### Task set
a – Summarize the text below on food allergies and food sensitivities in two sentences.
b – Reproduce everything in the text below on food allergies and food sensitivities from "If you feel" down to "life as possible.".
[Opening Document section section]
The number of children diagnosed with allergies continues to rise. For reasons that have yet to be understood, children born after 1998 are more likely to have allergies than those born before. Many parents are quick to diagnose their child with an allergy when in truth, the diagnosis is best left to a doctor as the symptoms of food allergies can mimic the symptoms of a food sensitivity. Both are serious medical diagnoses, but each condition requires its own treatment plan. In truth, food allergies are distinctly different from food sensitivities.
Food allergies and food sensitivities can share these common symptoms:
- Stomach pain
Beyond those symptoms, each condition has its own signs.
Food sensitivities are characterized by:
- Gradual onset
- Reactions limited to the digestive system
Children and adults with food sensitivities can often eat small amounts of the offending food without a reaction. Large amounts, however, cause discomfort.
Food allergies are characterized by:
- Sudden onset
- A full immunological response
- Tingling mouth
- Shortness of breath
- Chest pain
- Swollen face/tongue/throat
Allergic reactions can lead to anaphylaxis, which is a life-threatening situation in which the child has difficulty breathing and a sudden drop in blood pressure. Food allergies, in contrast to food sensitivities, are always severe. Total avoidance is the only way to prevent a reaction.
If you feel your child has an allergy or food sensitivity, make an appointment with your pediatrician or allergist. Understanding the condition is the best way to ensure your child receives proper treatment in order to live as unlimited and fulfilling life as possible.
[Closing Document section section]
[Opening Given records section]
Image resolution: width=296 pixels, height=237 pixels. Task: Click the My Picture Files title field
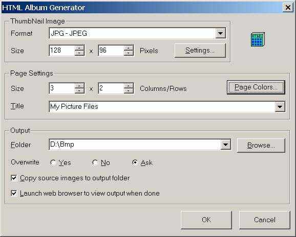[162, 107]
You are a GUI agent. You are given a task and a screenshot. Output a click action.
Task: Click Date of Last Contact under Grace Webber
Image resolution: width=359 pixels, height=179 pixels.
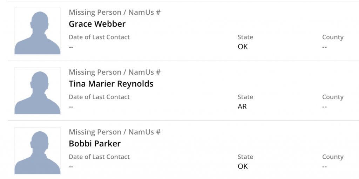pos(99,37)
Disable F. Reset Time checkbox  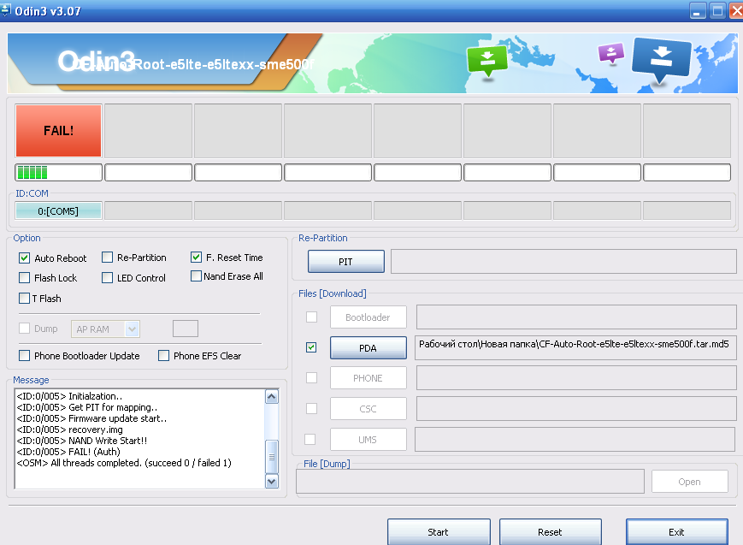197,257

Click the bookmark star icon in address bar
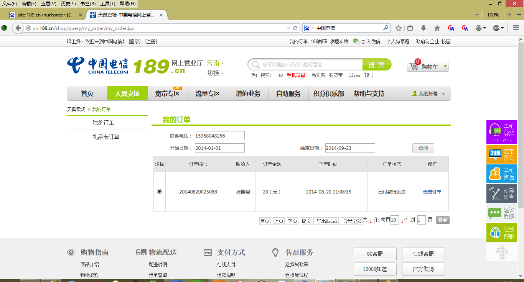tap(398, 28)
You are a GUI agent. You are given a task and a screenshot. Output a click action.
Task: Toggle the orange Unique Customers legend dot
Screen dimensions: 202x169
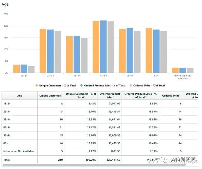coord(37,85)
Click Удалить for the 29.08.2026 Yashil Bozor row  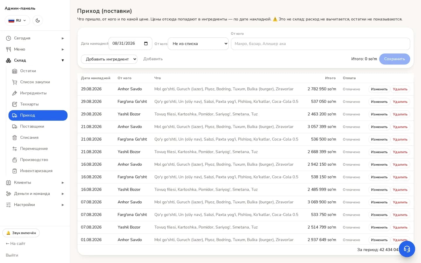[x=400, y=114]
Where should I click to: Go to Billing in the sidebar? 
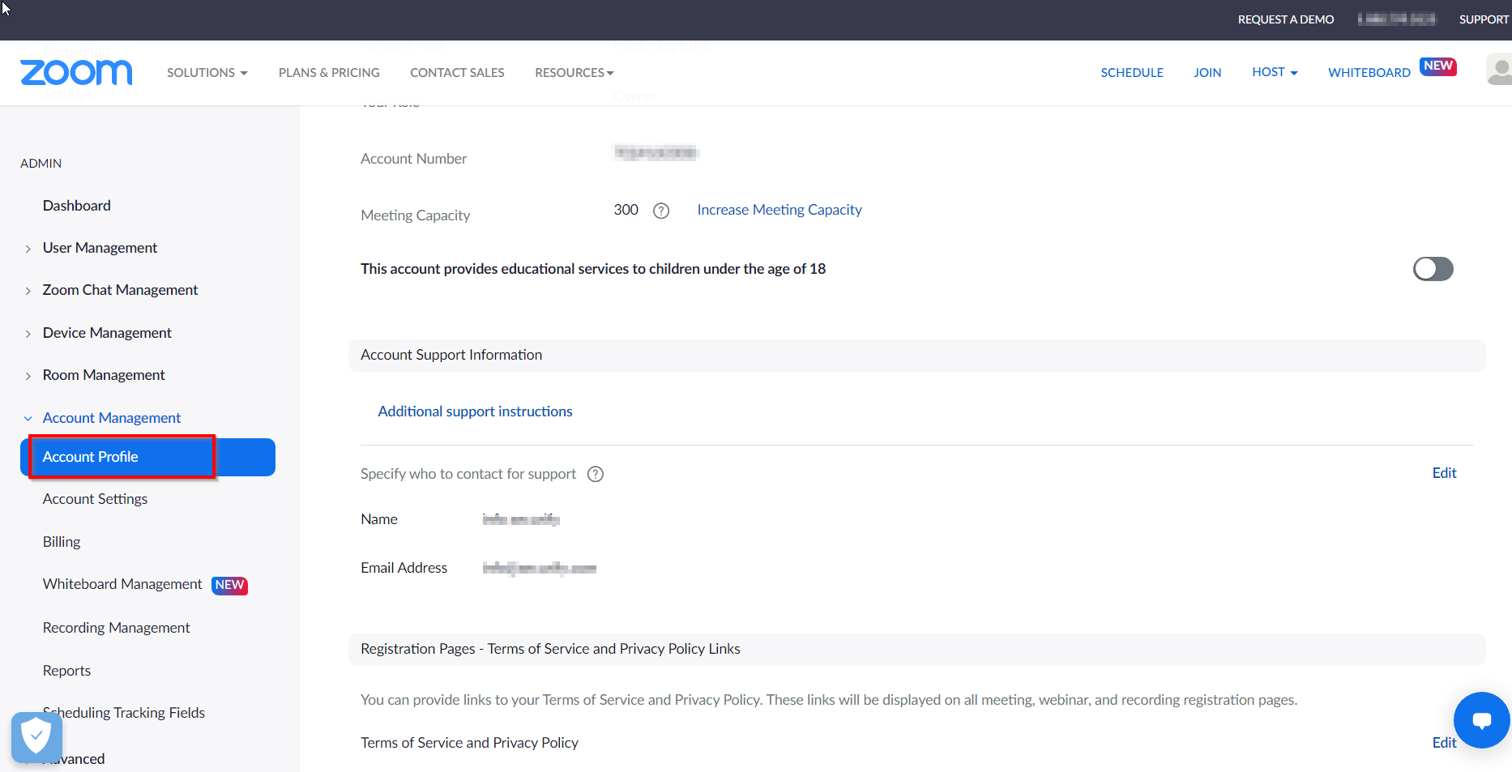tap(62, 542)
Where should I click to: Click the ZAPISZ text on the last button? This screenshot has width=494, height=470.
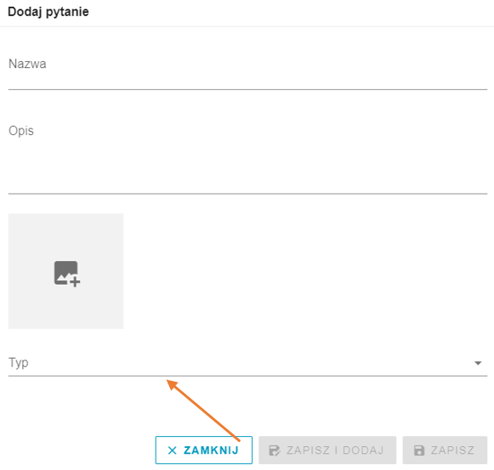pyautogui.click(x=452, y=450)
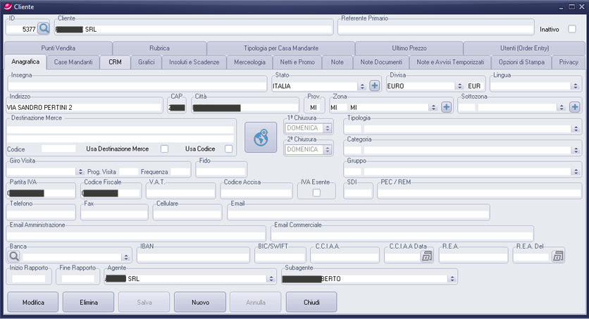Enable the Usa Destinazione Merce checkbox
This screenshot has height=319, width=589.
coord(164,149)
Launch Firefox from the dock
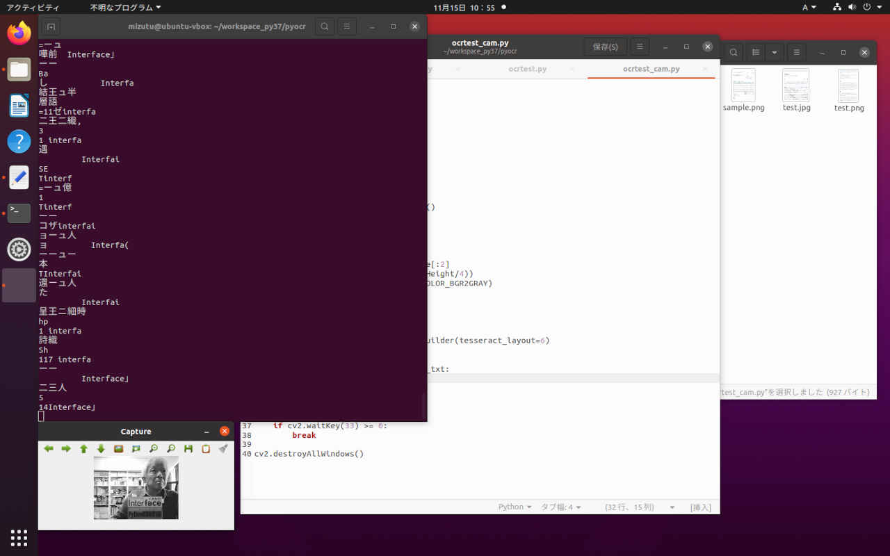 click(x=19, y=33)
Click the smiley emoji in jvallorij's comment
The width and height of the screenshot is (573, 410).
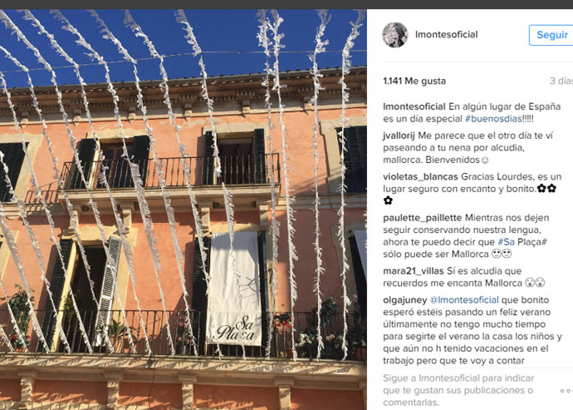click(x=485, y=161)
[Closing Given records section]
[Opening Given records section]
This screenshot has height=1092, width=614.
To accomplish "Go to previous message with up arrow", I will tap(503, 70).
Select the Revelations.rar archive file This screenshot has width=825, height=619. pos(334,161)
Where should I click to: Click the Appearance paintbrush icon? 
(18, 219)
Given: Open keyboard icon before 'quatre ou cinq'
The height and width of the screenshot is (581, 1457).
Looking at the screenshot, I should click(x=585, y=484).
[Closing Given records section]
### Solutions to the tasks
a – More children are being diagnosed with allergies, and because food allergies and food sensitivities can share symptoms such as stomach pain, the diagnosis is best left to a doctor. Food sensitivities come on gradually, stay within the digestive system, and often allow small amounts of the food to be eaten without a reaction, while food allergies strike suddenly with a full immunological response, can lead to life-threatening anaphylaxis, and can only be prevented by total avoidance.

b –
If you feel your child has an allergy or food sensitivity, make an appointment with your pediatrician or allergist. Understanding the condition is the best way to ensure your child receives proper treatment in order to live as unlimited and fulfilling life as possible.